§ **Passage donné**
====
Les adhérents de la CNT ont lu d’un oeil amusé l’article du 21 mars 2015 consacré à leur Confédération par Le Figaro dans le cadre de la mobilisation du 9 avril. Ne nous attendant pas à nous voir jeter des fleurs dans ce journal, nous n’allons pas hurler au loup. Puisque vous nous offrez votre attention, nous ne voudrions pas rater l’occasion de placer un petit mot.

D’abord, vous poussez un peu : dire que nous souhaitons « profiter » de la mobilisation de FO et de la CGT pour « faire parler de nous », c’est un peu coquin. Quand même, il nous arrive souvent d’être présents sur des mobilisations où ne sont pas les autres syndicats. Quant à attirer l’attention, ça a bien marché : vous êtes entrés en contact avec nous. Néanmoins, nous ne voudrions pas que le fait de donner suite à vos sollicitations et de répondre aux questions de votre journaliste soit interprété comme une tentative assidue de séduction pour tenter de passer dans vos colonnes.

Ensuite, nous saluons votre esprit civique soucieux de mettre en garde vos lecteurs contre la terrible menace que nous représentons. Nous serions « habillés de noir et pas toujours très propres », selon « le patron d’un syndicat plus réformiste », dont une telle révélation valait bien la peine de préserver l’anonymat. Vous avez sans doute, par pure charité, évité d’ajouter pouilleux et alcooliques. Vous avez eu raison, il ne faudrait pas tomber dans la caricature.

Tout de même, comme la plupart d’entre nous ont aussi des enfants, des amis ou un travail, et parfois plusieurs de ces avantages cumulés, nous quittons régulièrement notre uniforme noir et prenons une douche. À peu près autant que la moyenne de la population.
====
§ **Données fournies**

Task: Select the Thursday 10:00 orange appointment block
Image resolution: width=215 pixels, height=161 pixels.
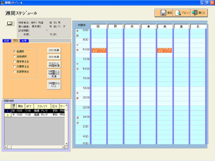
====
§ **À faire**
Selon le passage donné, quel jour Le Figaro a-t-il publié l'article consacré à la CNT ?

§ **Réponse complète**
Le 21 mars 2015.